**How to complete this task:**
Would you retype, word for word, only the lines from the one holding "The height and" through the final line of the entries below, without the pictures?

________________

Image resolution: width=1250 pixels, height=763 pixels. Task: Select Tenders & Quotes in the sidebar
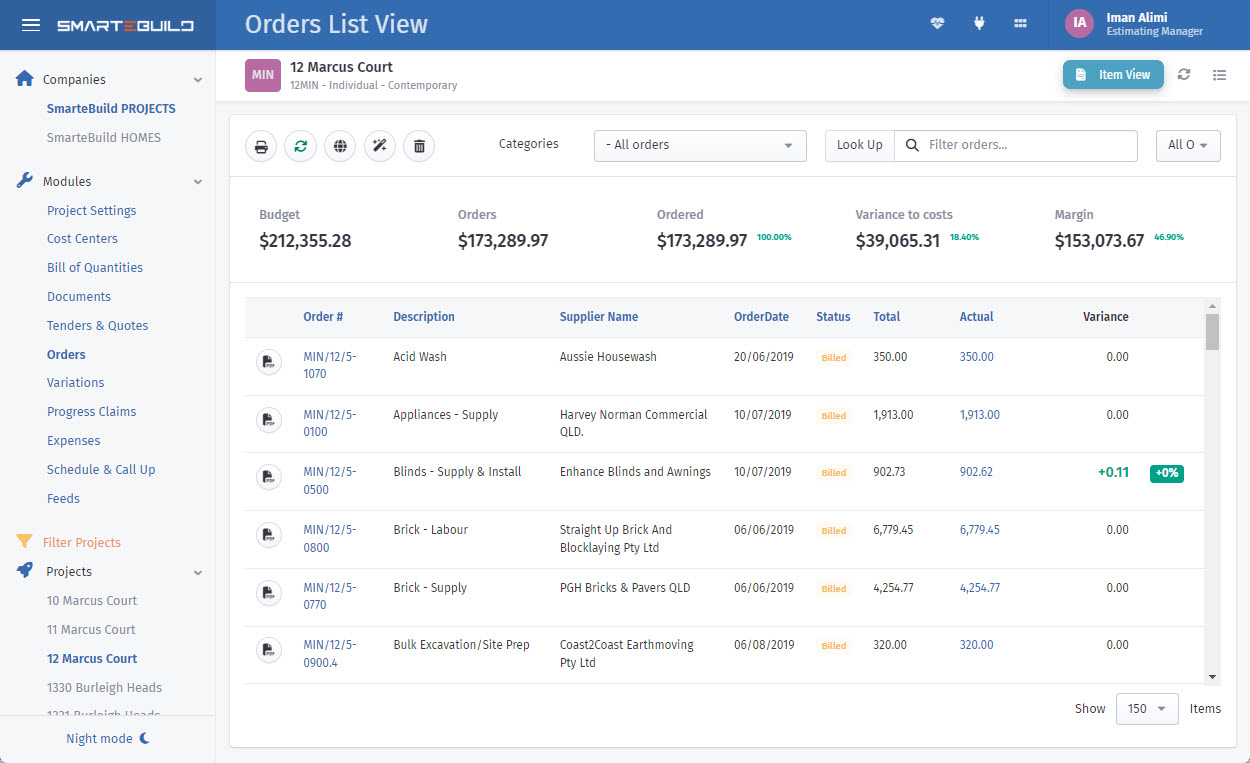(96, 325)
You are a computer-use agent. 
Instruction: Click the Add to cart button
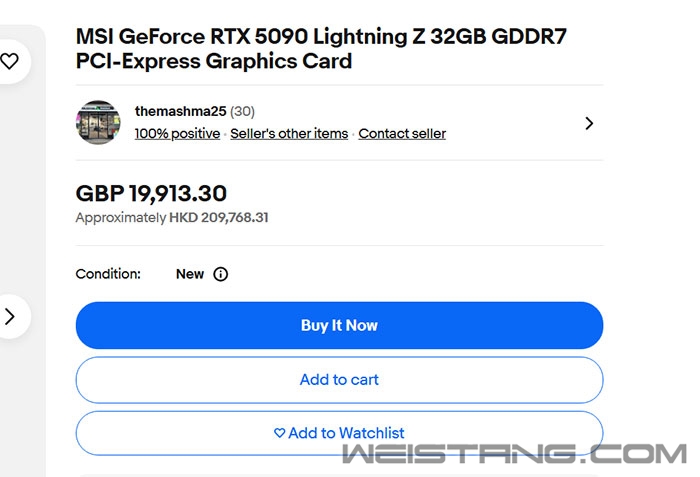pos(339,380)
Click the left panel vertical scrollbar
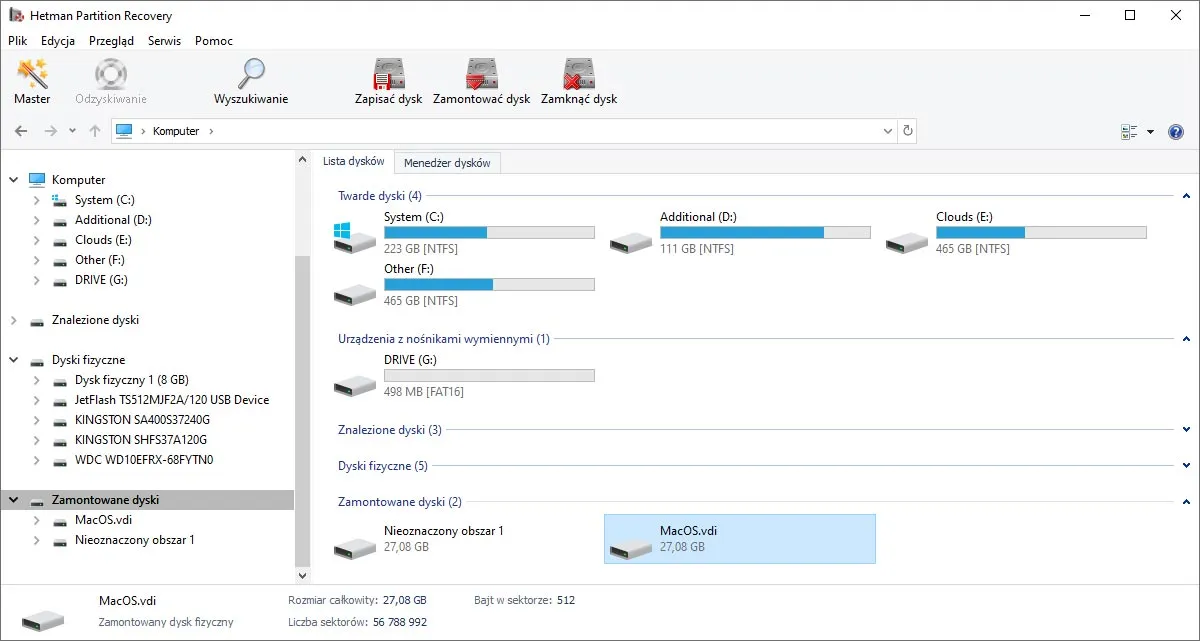 (303, 400)
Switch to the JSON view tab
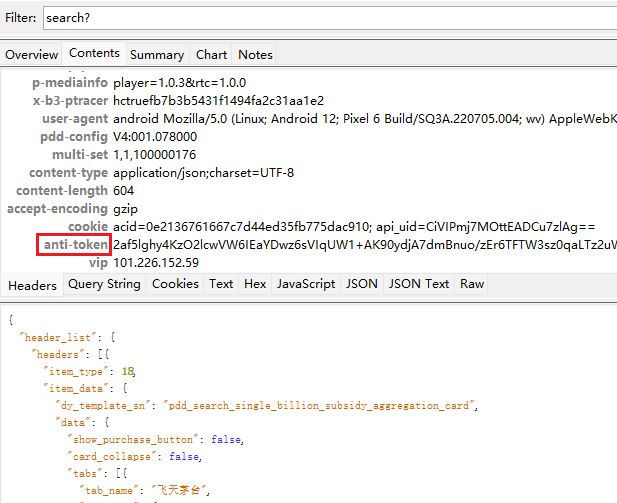The width and height of the screenshot is (617, 503). pos(361,284)
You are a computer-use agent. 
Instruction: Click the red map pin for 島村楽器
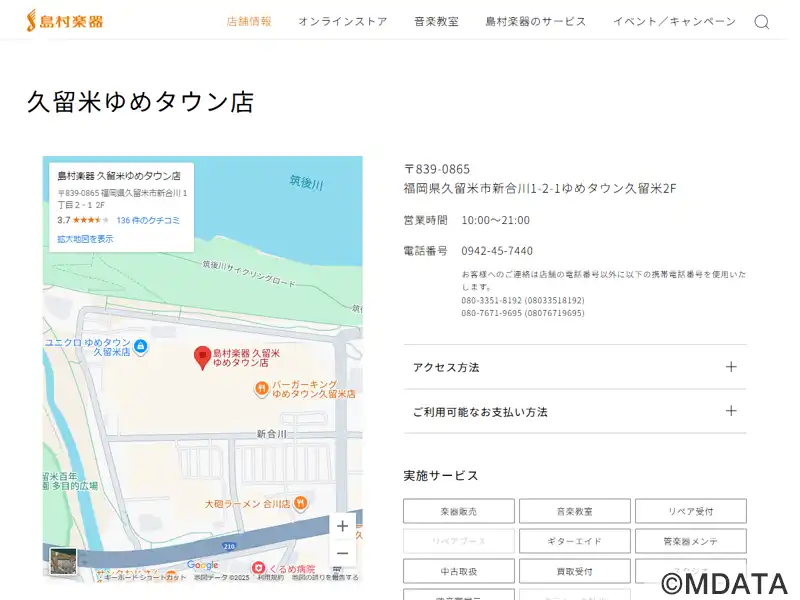point(202,356)
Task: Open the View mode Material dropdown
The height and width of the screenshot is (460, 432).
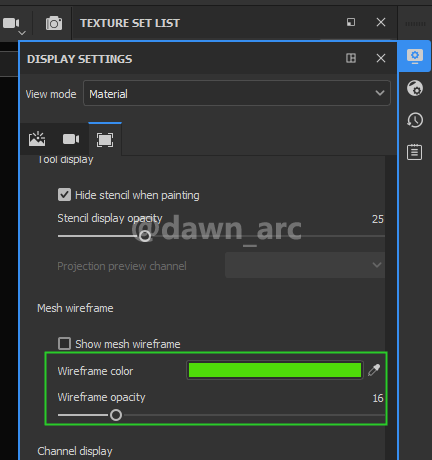Action: (237, 93)
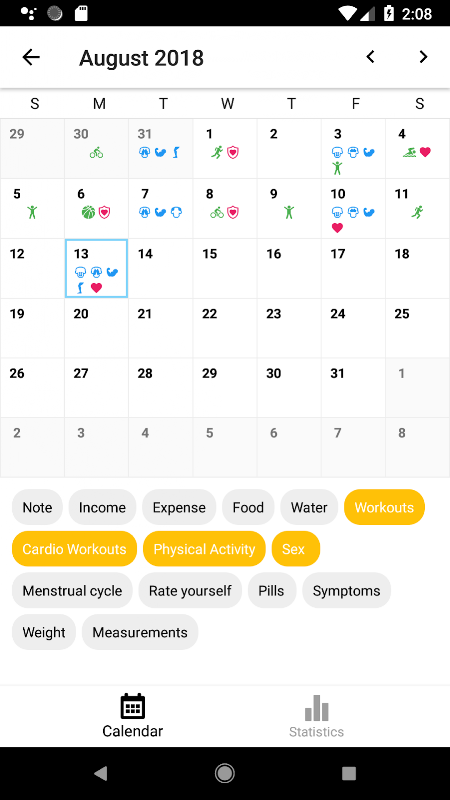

________________

**Your solution:**
The height and width of the screenshot is (460, 432).
Action: (237, 93)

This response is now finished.